High tide and so much water in the heart
of the town; perhaps the sea’s wish
to drown the steeples and wash
through attics and tree tops has been heard

see, how it surges upstream straining again
to dislodge the boat wreck by the pier—
but it’s grown roots into the ground and won’t stir—
how it floods inland striving in vain

to reverse the river’s course
beyond the third stone bridge, floods uphill
against all reason causing the little spillways
and sluice gates to slosh into canals

and wash over nets and lobster traps,
piled up on the wet mole.
Perhaps someone forgot to turn off taps
and faucets in a distant watery locale,

but that reservoir, too, will run dry,
and eventually, feeling a little blue
and bethinking itself, the tide will withdraw
and carry all the small fry with it out to sea.

No sign of anyone; it’s still early,
just seven, although this 18th of June,
promises to become ‘a scorcher of a day’
after weeks and weeks of rain,

the grass on the swamp’s just barely
grazed by a maritime breath,
the sun, having mopped up every shred
of cloud and haze on its dawn crusade

makes such a hue and cry above the chimneys,
it alerts the entire world to the joys
of enlightenment, but hoteliers
and undertakers and notaries

in their blind-darkened rooms
squirm away from its dazzling tirade:
one is painting his house blue in a dream,
another’s just lost a stack in real estate.

Isn’t this morning overdoing it slightly,
so picture-book eager, larger-than-life, freshly
scrubbed and painted, spilling over
with newness and colour like a first primer?

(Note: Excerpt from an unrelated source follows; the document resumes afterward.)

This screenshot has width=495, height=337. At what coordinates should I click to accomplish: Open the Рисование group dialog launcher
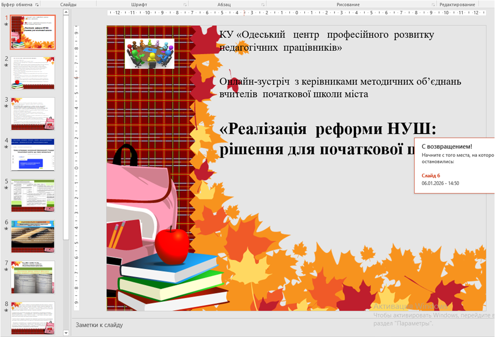click(x=432, y=4)
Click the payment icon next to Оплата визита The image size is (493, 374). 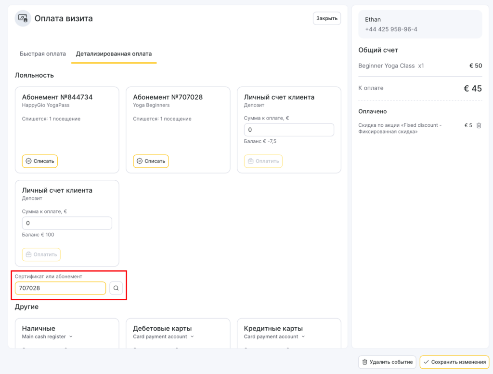pos(23,18)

Still no-one up yet? Yes, a blue-finned car
noses down Sea Road to the church on the pier,
two young policemen in navy regalia
disembark and march up to the door.

They have left the motor idling over.
Will they confess to some dark felony,
I wonder, or arrest the priest? Their demeanour—
solemn, expectant—gives nothing away.

Further down river, perfectly drilled
like a battalion of angels at reveille,
eighty, a hundred swans lift their heads
and unruffled and leisurely

glide to the sea wall towards me
in one fluid concerted motion,
eight cygnets in their cinnamon-
mottled plumage among them;

Such a welcome, mute but eloquent;
the birds—not without courtesy—gaze
at me for a heart-stopping second
then veer off slowly on the current.

All salute me today: the million bands
of ripples hardened on the sands,
the clear and saurian-green swell,
sea wrack melting into it like caramel,

benches lined up to face the sea
like dreamy pensioners—WET PAINT signs
on seats bespattered with last night’s rains
warning no-one in particular—happy but empty

and the little waves that gurgle and sob
beneath piled-up breakwater rocks
and sing like children scared of the dark
glad to be released into this arch

of light that encircles sea and sky.
And now the world is in full swing.
Three boys crossing the swamp hold a thing
the colour of flame—a kite they’re about to fly.